April 24, 2019
Machine learning in healthcare part 2
You can download the images from this link este link.
Malaria is an infectious disease that involves fevers, shaking chills and anemia. This disease is caused by a parasite that is passed to humans by the bite of infected mosquitoes. The parasites enter the bloodstream and infect blood cells. Symptoms occur 10 days to 4 weeks after infection. More than 1 million people die of it every year.
Malaria can be tested by blood smears, a blood sample is taken from a patient and placed on a slide, clinicians examine the slide under a microscope and manually counts the infected blood cells, this process is time consuming and perfect for a convolutional neural network.
The dataset consists of 27,558 images, 13,779 for each class (Parasitized, Uninfected), due to the fact that the dataset is balanced it’s easer for the neural network to predict the correct class.
These images were obtained with a phone attached to a microscope.
Mobile net architecture
I used the Mobile Net architecture since it works great on mobile devices like a cellphone.
Mobile net architecture uses layers called depthwise separable convolutions instead of normal convolutional layers, these layers separates the work in two operations: depthwise convolution and pointwise convolution. A normal convolutional layer has kernels to extract information from the image, if we have an input image of size 10x10x3 and one kernel of size 3x3x3 with a stride of 1 we end up with an output image of size 8x8x1.
Since we have an RGB image with 3 color channels (the depth), the kernel needs to have 3 channels as well, if we have 128 kernels, actually we could say that we have 384 kernels in total, 128 for each color channel. The output image will have a size of 8x8x128.
As I mentioned in the depthwise separable convolutions layers we separate the work into two operations, lets assume that we have the same input image of size 10x10x3 and we expect an output image of 8x8x128, first we compute the depthwise convolution where the output image will have a size of 8x8x3 since in this convolution we only have three kernels of size 3x3x1, one for each color channel and not 128, then we apply the pointwise convolution to this output image, this convolution uses a kernel of size 1x1x3 in order to remove the image’s depth and obtain and output image of size 8x8x1 then if we want an output image with a depth of 128 we use 128 kernels of size 1x1x3 to achieve this.

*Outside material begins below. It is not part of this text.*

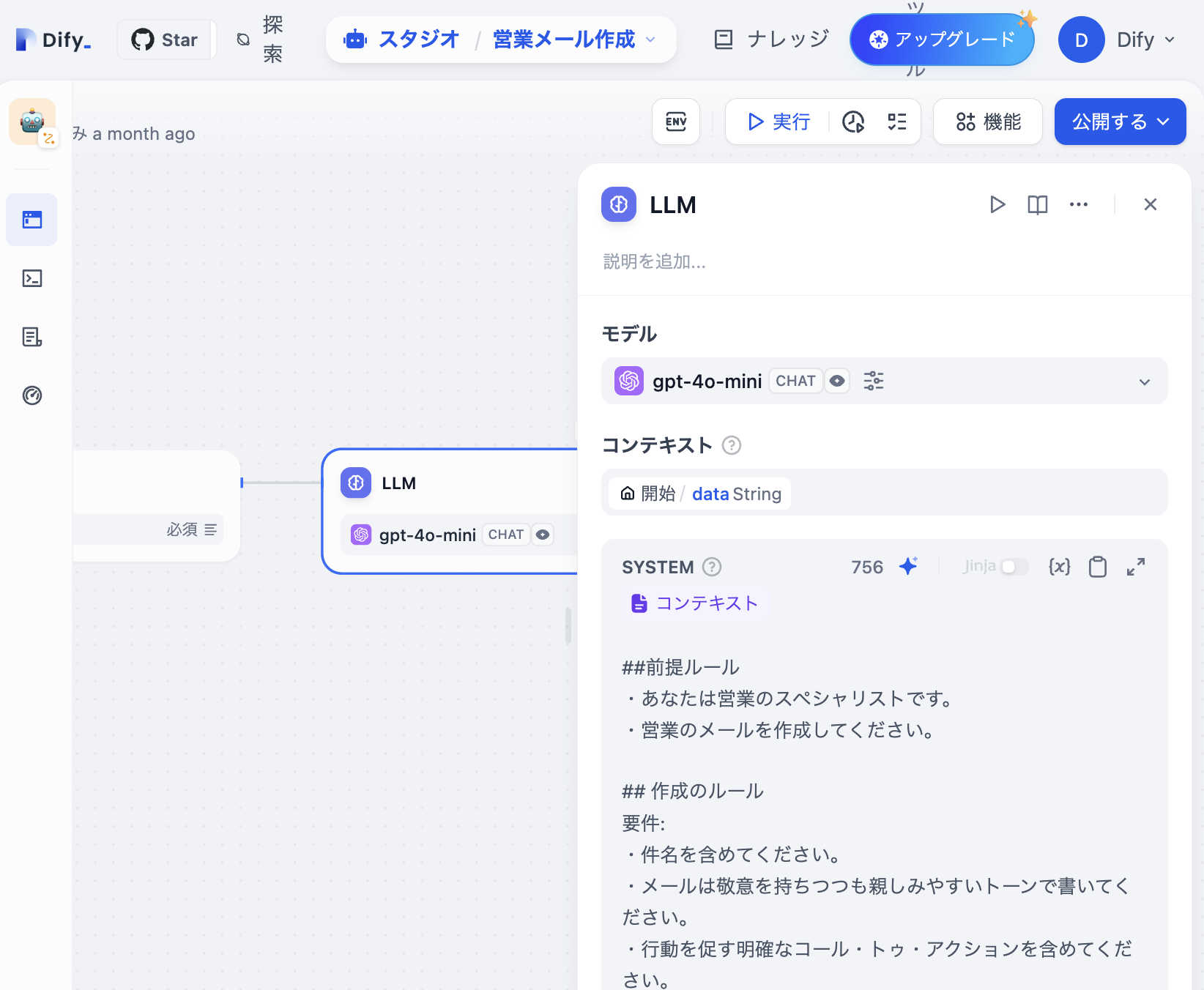Open the gpt-4o-mini model dropdown

click(x=1144, y=381)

This could look weird and inefficient but if we do the maths:
In a normal convolutional layer if we have an input image of 10x10x3 and we want an output image of size 8x8x128 we need 128 kernels of size 3x3x3 that move 8x8 times:
128x3x3x3x8x8 = 221,184
A normal convolutional layer needs to do 221,184 operations to achieve this.
In a depthwise separable convolution layer in the first operation (depthwise convolution) we need 3 kernels of size 3x3x1 that move 8x8 times:
3x3x3x1x8x8 = 1,728
In the second operation (pointwise convolution) we need 128 kernels of size 1x1x3 that move 8x8 times:
128x1x1x3x8x8 = 24,576
A depthwise separable convolution layer only needs to do 26,304 operations whereas a normal convolutional layer needs 221,184.

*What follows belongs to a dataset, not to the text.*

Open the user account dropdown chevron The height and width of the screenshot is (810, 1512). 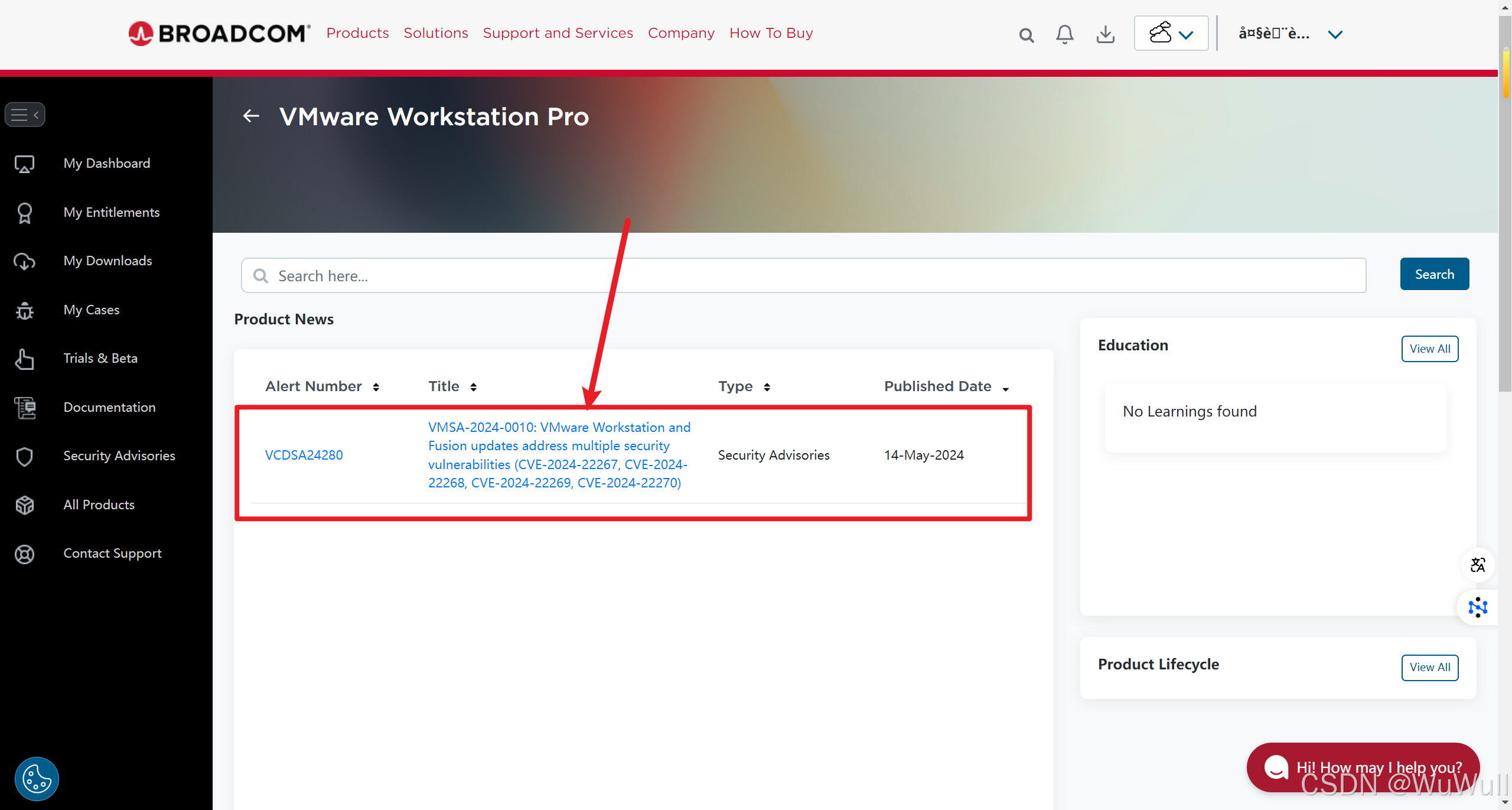tap(1335, 35)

I used the Mobile Net v2 architecture with random weights, a learning rate of 0.0003 with decay and Stochastic gradient descent (SGD) as optimizer.
I trained the neural network for 30 epochs and a batch size of 32, the model reach an accuracy of 96.4% in the validation dataset. In this kind of problems is good to use metrics like sensitivity and specificity.
In this model I obtained a sensitivity of 95.8% and a specificity of 97%.
If the model has high sensitivity and it predicts a negative class (uninfected) we can be sure that the blood cell is uninfected whereas if the model has high specificity and it predicts a positive class (parasitized) we can be sure that the blood cell is parasitized.
I also made an iOS app that use this model with Tensorflow lite to detect parasitized or uninfected blood cells with the phone’s camera. You can see the code of this app on Github.
You can download the images from kaggle.
Breast cancer is the most common type of cancer in women, in this dataset we can find Invasive Ductal Carcinoma, the most common type of breast cancer.
This dataset contains 277,524 images of size 50x50 extracted from slide images,198,738 images belong to the class benign and 78,786 belongs to the class malignant, in this case we don’t have a balanced dataset.
Malignant tumors spread to its surrounding tissues whereas benign tumors don’t invade its surrounding tissues.
Some methods to diagnose cancer can accelerate the spread of cancer to adjoining areas.
A secure method to detect signs of cancer is examine breast tissue from biopsies.
In this model I used almost the same parameters than the malaria model, Mobile Net v2 architecture with random weights, a learning rate of 0.0003 with decay and Stochastic gradient descent (SGD) as optimizer.
I trained the model for 10 epochs with a batch size of 128, I obtain an accuracy of 86.8% in the validation set, a sensitivity of 85.6% and a specificity of 86%. I used class weights to balance the data, it means that the loss function will assign a higher importance to the malignant class that has fewer examples.